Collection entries
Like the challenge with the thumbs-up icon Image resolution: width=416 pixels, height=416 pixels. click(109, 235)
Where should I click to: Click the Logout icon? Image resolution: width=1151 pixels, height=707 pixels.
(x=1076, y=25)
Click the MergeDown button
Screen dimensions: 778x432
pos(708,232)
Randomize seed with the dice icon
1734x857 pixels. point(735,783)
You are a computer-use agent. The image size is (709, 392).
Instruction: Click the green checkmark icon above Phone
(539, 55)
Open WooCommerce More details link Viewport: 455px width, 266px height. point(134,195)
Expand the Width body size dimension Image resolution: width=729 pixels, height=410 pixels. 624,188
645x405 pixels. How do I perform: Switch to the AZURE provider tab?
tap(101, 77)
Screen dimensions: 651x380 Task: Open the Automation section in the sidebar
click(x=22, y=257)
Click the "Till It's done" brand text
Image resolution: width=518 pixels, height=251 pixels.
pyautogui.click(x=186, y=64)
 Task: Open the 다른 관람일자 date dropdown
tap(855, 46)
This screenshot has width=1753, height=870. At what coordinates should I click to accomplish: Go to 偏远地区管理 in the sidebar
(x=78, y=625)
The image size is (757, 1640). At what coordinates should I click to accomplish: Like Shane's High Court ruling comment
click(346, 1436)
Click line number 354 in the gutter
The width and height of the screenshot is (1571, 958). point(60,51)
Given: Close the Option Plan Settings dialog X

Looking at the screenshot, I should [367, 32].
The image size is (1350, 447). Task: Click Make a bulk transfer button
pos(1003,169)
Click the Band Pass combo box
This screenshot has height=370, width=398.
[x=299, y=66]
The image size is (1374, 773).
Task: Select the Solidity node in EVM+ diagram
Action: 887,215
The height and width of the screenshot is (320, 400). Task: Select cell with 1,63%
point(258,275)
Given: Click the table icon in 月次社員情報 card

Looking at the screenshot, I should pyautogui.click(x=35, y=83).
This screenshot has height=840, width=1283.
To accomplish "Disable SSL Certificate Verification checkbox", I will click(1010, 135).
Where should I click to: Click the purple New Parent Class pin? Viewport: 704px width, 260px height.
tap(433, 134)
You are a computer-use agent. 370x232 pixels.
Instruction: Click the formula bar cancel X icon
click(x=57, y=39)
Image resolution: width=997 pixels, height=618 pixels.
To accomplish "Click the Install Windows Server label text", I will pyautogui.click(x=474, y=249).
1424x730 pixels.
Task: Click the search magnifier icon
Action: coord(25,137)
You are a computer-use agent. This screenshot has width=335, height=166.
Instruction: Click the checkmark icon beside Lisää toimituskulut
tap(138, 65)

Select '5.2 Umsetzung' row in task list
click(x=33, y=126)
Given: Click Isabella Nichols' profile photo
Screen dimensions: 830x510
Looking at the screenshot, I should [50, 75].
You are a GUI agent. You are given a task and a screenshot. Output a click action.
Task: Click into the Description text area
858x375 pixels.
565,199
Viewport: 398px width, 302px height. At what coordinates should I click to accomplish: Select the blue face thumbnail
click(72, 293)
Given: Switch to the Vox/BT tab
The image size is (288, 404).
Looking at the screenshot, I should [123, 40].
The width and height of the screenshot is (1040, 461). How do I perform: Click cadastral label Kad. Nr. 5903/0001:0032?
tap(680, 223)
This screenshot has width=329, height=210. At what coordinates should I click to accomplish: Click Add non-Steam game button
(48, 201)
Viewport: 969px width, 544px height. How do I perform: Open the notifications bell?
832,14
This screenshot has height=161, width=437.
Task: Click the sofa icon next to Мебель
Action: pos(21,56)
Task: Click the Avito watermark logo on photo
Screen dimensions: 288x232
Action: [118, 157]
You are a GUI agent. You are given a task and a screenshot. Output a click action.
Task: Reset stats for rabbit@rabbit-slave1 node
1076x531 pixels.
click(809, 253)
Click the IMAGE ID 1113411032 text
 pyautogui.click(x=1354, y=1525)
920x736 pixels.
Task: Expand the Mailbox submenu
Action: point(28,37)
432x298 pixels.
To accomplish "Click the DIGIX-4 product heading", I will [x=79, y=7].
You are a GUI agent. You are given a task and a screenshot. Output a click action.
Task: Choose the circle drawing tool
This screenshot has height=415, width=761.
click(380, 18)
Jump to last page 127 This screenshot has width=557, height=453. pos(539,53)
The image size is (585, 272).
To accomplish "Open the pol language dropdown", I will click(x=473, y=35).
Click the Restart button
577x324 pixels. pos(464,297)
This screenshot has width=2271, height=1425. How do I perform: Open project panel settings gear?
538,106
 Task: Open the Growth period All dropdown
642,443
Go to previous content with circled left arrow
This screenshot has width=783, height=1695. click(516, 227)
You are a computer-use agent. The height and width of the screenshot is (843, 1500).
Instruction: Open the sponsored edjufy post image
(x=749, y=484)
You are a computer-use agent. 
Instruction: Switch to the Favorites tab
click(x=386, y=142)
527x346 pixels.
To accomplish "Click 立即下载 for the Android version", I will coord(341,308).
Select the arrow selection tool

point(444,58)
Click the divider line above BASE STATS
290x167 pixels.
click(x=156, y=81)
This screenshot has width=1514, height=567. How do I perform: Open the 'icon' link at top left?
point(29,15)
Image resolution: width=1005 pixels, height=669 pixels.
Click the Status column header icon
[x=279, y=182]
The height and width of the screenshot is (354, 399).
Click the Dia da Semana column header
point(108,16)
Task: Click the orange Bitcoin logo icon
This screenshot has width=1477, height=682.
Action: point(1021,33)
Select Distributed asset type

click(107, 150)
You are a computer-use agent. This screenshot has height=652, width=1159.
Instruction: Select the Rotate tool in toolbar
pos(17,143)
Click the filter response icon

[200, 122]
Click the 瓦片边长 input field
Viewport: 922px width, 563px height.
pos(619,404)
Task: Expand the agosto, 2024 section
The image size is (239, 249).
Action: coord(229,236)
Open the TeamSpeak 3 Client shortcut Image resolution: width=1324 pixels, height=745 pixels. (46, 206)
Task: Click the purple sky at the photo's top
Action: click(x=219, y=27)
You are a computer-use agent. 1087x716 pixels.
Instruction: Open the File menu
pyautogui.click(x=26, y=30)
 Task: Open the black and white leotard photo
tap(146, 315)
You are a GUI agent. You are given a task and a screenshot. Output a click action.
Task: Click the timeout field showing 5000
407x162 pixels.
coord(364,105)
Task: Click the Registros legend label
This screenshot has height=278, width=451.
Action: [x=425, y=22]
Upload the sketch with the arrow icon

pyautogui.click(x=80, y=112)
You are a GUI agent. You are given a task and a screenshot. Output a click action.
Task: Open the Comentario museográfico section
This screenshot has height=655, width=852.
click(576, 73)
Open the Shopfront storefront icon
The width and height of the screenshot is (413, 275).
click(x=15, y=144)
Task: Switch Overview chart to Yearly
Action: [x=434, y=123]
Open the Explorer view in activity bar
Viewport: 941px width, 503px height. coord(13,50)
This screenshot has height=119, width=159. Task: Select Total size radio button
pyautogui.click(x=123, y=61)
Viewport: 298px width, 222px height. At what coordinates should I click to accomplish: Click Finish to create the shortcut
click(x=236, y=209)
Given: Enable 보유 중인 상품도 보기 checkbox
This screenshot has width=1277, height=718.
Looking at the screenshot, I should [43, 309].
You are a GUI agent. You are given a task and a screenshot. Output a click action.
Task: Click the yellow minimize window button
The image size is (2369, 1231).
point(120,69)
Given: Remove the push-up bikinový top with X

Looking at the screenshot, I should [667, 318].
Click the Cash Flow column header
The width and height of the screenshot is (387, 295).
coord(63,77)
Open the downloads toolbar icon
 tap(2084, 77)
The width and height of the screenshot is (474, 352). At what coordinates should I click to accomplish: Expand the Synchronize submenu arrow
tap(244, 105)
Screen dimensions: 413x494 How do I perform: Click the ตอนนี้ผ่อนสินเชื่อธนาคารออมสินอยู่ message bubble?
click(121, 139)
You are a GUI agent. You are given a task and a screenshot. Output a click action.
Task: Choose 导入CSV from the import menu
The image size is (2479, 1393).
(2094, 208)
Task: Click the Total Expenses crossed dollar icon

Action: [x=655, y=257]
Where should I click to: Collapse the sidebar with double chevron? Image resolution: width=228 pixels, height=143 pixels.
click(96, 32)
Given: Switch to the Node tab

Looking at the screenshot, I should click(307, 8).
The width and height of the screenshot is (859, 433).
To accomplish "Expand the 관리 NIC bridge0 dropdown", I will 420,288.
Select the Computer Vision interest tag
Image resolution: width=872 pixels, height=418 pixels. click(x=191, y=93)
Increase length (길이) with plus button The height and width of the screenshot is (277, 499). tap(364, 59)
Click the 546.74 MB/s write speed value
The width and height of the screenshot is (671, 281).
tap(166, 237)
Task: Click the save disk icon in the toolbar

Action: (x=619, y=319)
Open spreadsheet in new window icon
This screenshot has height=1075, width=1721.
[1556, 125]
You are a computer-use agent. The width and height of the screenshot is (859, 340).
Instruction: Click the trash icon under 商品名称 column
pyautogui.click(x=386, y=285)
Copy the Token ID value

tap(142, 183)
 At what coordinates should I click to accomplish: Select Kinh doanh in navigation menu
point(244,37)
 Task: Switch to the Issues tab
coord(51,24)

→ **WHAT TO DO**
Retype the lines from the line with "Click the Cash Flow column header" to the line with "Action: (x=619, y=319)", both included, without changing anything.

→ **TASK RESPONSE**
Click the Cash Flow column header
The width and height of the screenshot is (387, 295).
coord(63,77)
Open the downloads toolbar icon
 tap(2084, 77)
The width and height of the screenshot is (474, 352). At what coordinates should I click to accomplish: Expand the Synchronize submenu arrow
tap(244, 105)
Screen dimensions: 413x494 How do I perform: Click the ตอนนี้ผ่อนสินเชื่อธนาคารออมสินอยู่ message bubble?
click(121, 139)
You are a GUI agent. You are given a task and a screenshot. Output a click action.
Task: Choose 导入CSV from the import menu
The image size is (2479, 1393).
(2094, 208)
Task: Click the Total Expenses crossed dollar icon

Action: [x=655, y=257]
Where should I click to: Collapse the sidebar with double chevron? Image resolution: width=228 pixels, height=143 pixels.
click(96, 32)
Given: Switch to the Node tab

Looking at the screenshot, I should click(307, 8).
The width and height of the screenshot is (859, 433).
To accomplish "Expand the 관리 NIC bridge0 dropdown", I will 420,288.
Select the Computer Vision interest tag
Image resolution: width=872 pixels, height=418 pixels. click(x=191, y=93)
Increase length (길이) with plus button The height and width of the screenshot is (277, 499). tap(364, 59)
Click the 546.74 MB/s write speed value
The width and height of the screenshot is (671, 281).
tap(166, 237)
Task: Click the save disk icon in the toolbar

Action: (x=619, y=319)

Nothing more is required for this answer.